Required action: Every line of the data, first to last, must be written out unchanged.

Task data:

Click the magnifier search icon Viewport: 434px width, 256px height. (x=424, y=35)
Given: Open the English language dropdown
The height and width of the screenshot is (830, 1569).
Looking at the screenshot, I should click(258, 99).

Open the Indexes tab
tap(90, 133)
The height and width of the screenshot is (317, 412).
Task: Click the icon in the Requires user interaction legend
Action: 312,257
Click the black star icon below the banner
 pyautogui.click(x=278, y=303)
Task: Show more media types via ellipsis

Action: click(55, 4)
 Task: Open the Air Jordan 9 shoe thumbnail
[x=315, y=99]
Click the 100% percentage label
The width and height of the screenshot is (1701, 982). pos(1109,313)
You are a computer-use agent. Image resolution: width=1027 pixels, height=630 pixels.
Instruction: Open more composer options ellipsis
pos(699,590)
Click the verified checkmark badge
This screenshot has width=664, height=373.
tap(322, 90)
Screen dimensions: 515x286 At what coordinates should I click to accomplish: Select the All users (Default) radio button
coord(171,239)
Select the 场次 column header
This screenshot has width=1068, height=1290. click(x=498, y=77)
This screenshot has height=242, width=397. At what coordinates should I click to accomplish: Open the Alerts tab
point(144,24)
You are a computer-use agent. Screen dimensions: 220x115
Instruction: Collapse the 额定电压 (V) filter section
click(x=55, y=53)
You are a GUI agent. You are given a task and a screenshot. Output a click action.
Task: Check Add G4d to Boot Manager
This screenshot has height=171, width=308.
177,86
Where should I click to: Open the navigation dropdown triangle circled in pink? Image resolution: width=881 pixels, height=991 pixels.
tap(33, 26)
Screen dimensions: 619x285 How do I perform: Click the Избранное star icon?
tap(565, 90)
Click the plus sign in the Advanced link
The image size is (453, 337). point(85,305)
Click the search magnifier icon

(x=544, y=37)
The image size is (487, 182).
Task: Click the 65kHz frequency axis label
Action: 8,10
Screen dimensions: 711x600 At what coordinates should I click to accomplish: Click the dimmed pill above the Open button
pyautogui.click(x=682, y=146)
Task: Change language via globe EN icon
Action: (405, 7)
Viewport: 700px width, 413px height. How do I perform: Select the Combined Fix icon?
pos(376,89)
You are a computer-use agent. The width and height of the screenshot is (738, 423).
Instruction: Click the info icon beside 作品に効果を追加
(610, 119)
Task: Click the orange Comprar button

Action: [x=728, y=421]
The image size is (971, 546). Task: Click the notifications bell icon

Written answer:
Click the magnifier search icon Viewport: 434px width, 256px height. (x=424, y=35)
Given: Open the English language dropdown
The height and width of the screenshot is (830, 1569).
Looking at the screenshot, I should click(258, 99).

Open the Indexes tab
tap(90, 133)
The height and width of the screenshot is (317, 412).
Task: Click the icon in the Requires user interaction legend
Action: 312,257
Click the black star icon below the banner
 pyautogui.click(x=278, y=303)
Task: Show more media types via ellipsis

Action: click(55, 4)
 Task: Open the Air Jordan 9 shoe thumbnail
[x=315, y=99]
Click the 100% percentage label
The width and height of the screenshot is (1701, 982). pos(1109,313)
You are a computer-use agent. Image resolution: width=1027 pixels, height=630 pixels.
Instruction: Open more composer options ellipsis
pos(699,590)
Click the verified checkmark badge
This screenshot has width=664, height=373.
tap(322, 90)
Screen dimensions: 515x286 At what coordinates should I click to accomplish: Select the All users (Default) radio button
coord(171,239)
Select the 场次 column header
This screenshot has width=1068, height=1290. click(x=498, y=77)
This screenshot has height=242, width=397. At what coordinates should I click to accomplish: Open the Alerts tab
point(144,24)
You are a computer-use agent. Screen dimensions: 220x115
Instruction: Collapse the 额定电压 (V) filter section
click(x=55, y=53)
You are a GUI agent. You are given a task and a screenshot. Output a click action.
Task: Check Add G4d to Boot Manager
This screenshot has height=171, width=308.
177,86
Where should I click to: Open the navigation dropdown triangle circled in pink? Image resolution: width=881 pixels, height=991 pixels.
tap(33, 26)
Screen dimensions: 619x285 How do I perform: Click the Избранное star icon?
tap(565, 90)
Click the plus sign in the Advanced link
The image size is (453, 337). point(85,305)
Click the search magnifier icon

(x=544, y=37)
The image size is (487, 182).
Task: Click the 65kHz frequency axis label
Action: 8,10
Screen dimensions: 711x600 At what coordinates should I click to accomplish: Click the dimmed pill above the Open button
pyautogui.click(x=682, y=146)
Task: Change language via globe EN icon
Action: (405, 7)
Viewport: 700px width, 413px height. How do I perform: Select the Combined Fix icon?
pos(376,89)
You are a computer-use agent. The width and height of the screenshot is (738, 423).
Instruction: Click the info icon beside 作品に効果を追加
(610, 119)
Task: Click the orange Comprar button

Action: [x=728, y=421]
The image size is (971, 546). Task: Click the notifications bell icon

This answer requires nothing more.